KEYWORDS: Rheumatoid arthritis, Pneumococcal vaccines, Methotrexate, anti-TNF, ELISA, OPA
Introduction
Rheumatoid arthritis (RA) is the most common inflammatory joint disease, affecting approximately 1% of the population worldwide. Patients with rheumatoid arthritis (RA) are at an increased risk of some serious vaccine-preventable infections.17-3 Pneumococcal infections are one of the most prevalent vaccine-preventable infectious diseases that have been associated with increased hospitalizations and/or death among patients with RA.4,5 Nowadays, two types of pneumococcal vaccines are available: a 23-valent polysaccharide vaccine and conjugated vaccines with serotypic coverage from 7 to 13. The 23-valent pneumococcal polysaccharide vaccine (PPV23) has been licensed in 1983 and has a large serotypic coverage with 23 pneumococcal serotypes. This vaccine is less immunogenic than the newly developed conjugated vaccines (PCV10, PCV13).6 These new vaccines due to T-cell dependent immune responses induce high level of memory B-cells to trigger an immunological memory.7
Although a class of biologic disease-modifying anti-rheumatic drugs (bDMARDs) has significantly improved the treatment of RA, these drugs are immunomodulator and thus associated with an increased risk of several types of infections.8 and with a potential impact on vaccine efficacy.9,10 In line with these observations, a lower vaccine-specific IgG levels has been observed following pneumococcal vaccination in arthritis patients treated with methotrexate compared to those on TNF inhibitors, to those without DMARD and to healthy controls.11-13 With respect to non-TNF biologics, rituximab or abatacept but not tocilizumab may also impair antibody responses to pneumococcal conjugated vaccine.14-17 In view of these data highlighting the increased risk of infectious diseases in RA patients especially for those receiving immunosuppressive treatments and the awareness and performance of vaccinations, clear recommendations for vaccinations under the use of biological agents are needed.
Since 2013, French vaccine recommendations committee considered as the best strategy for immune-suppressed patients, previously vaccinated by one dose of PPV23, a revaccination three years after by a prime-boost strategy consisting in a primo-vaccination by PCV13 (Prevenar13®) followed by a revaccination at 8 weeks by PPV23 (Pneumo23®) to enlarge the serotypic coverage.18 To our knowledge, no information was available with respect to the short (4 months) and long term (12 and 24 months) efficacy of the prime-boost strategy PCV13+PPV23 vaccines in immunocompromised patients in particularly MTX + anti-TNF-treated RA patients.
Material and methods
Study population
Twenty-four adults patients with rheumatoid arthritis (RA) treated by methotrexate (MTX) and anti-TNF were enrolled in this study for routine-vaccination against Streptococcus pneumoniae.
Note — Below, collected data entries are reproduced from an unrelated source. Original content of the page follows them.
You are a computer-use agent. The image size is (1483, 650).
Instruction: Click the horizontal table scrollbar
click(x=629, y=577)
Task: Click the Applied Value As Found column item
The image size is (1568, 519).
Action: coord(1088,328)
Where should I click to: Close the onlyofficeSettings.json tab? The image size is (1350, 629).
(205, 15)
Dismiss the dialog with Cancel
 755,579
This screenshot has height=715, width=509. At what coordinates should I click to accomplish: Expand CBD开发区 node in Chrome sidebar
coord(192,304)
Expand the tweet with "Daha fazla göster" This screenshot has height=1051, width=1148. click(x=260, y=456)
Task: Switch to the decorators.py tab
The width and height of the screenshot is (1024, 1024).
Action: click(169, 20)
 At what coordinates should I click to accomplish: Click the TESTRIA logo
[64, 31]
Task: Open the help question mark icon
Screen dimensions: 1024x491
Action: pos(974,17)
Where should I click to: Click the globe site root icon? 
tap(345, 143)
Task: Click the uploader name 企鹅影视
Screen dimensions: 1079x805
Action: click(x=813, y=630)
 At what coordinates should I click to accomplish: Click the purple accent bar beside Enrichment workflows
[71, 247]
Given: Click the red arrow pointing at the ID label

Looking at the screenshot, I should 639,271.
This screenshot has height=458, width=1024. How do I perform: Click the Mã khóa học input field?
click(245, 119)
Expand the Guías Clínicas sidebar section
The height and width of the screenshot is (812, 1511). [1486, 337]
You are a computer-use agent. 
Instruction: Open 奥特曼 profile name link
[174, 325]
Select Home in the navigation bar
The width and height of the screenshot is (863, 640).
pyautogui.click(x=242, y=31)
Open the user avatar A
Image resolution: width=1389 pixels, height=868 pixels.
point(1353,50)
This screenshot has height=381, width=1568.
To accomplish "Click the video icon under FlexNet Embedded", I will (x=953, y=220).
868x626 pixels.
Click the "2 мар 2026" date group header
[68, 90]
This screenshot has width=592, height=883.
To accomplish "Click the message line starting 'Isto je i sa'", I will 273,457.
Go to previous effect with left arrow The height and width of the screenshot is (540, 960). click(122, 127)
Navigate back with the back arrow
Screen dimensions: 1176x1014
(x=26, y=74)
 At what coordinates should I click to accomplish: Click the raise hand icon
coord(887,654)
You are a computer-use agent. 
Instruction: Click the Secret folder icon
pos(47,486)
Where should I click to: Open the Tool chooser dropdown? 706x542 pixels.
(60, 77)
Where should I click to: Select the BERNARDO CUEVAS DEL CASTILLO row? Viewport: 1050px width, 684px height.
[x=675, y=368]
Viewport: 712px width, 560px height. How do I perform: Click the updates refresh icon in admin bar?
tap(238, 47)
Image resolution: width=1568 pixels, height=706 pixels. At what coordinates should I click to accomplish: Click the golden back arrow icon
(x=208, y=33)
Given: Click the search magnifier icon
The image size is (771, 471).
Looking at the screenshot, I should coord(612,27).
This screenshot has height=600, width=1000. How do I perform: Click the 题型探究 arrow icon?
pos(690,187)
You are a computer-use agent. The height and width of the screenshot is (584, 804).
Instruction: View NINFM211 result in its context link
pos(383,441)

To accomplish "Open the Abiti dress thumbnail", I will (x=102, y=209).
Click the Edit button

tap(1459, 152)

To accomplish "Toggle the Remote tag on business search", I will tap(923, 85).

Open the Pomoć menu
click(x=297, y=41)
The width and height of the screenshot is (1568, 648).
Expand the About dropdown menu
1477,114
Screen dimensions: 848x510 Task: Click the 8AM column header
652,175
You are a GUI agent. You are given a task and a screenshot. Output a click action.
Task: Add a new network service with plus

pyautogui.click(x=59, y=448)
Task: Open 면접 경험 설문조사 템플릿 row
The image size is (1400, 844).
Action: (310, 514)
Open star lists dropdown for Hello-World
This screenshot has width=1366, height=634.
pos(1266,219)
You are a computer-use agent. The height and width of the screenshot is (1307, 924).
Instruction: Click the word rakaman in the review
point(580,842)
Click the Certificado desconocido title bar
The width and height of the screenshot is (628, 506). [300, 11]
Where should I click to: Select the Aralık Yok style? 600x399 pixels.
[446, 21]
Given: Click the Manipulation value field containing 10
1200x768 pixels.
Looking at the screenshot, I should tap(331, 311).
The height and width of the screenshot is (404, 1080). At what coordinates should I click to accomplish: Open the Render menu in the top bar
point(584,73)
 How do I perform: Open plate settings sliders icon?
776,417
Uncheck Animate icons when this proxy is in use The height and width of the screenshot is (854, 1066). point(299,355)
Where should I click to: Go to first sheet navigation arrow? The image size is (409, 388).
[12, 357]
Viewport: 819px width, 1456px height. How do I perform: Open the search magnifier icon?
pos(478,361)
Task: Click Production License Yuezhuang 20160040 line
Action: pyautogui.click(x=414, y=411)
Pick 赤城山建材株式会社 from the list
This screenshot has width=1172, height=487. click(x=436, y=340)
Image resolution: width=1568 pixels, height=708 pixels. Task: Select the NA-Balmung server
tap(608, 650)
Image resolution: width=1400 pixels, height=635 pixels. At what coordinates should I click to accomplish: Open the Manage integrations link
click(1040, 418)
All patients signed written informed consent. All patients received a previous vaccination by the pneumococcal polysaccharide vaccine PPV23, at least three years before enrolment. Patients were enrolled between September 2014 and September 2015 in Rheumatology B department, Cochin Hospital, Paris (Fig. 3).
Vaccination
RA patients were included after having received one dose of PCV13 (Prevenar13®; Pfizer) followed two months later by one dose of PPV23 (Pneumovax®, Merck) during routine-visits according to recommendations. Blood samples were obtained at baseline, 4 months, 12 months and 24 months following PCV13 immunization.
Serological evaluation
We evaluated antibody concentrations for ten serotypes (4, 6B, 9V, 14, 18C, 19F, 23F, 10A, 12F and 15B) by ELISA and seven (4, 6B, 9V, 14, 18C, 19F, 23F) by OPA. For the evaluation of the combined strategy, we selected 7 serotypes included in both vaccines (seven serotypes that were tested routinely in our laboratory: 4, 6B, 9V, 14, 18C, 19F, 23F). To see the impact of the PPV23 vaccination only, we selected 3 serotypes included only in the polysaccharide vaccine: 10A, 12F and 15B. These three serotypes were also known to be responsible of invasive pneumococcal infection in France.19
ELISA
IgG antibody concentrations for ten serotypes (4, 6B, 9V, 14, 18C, 19F, 23F, 10A, 12F and 15B) were determined using a modified enzyme linked immunosorbent (ELISA).20 previously described.21 Patient's sera were pre-absorbed with a solution containing 5 μg/ml pneumococcal C-polysaccharide (Statens Serum Institut, Copenhagen, Denmark) and 10 μg/ml serotype 22F capsular polysaccharide (American Type Culture Collection). Anti-pneumococcal antibody levels were determined in each specimen by analysis of linear regression plots compared with the reference serum (007sp) (National Institute for Biological Standards and Control (NIBSC)).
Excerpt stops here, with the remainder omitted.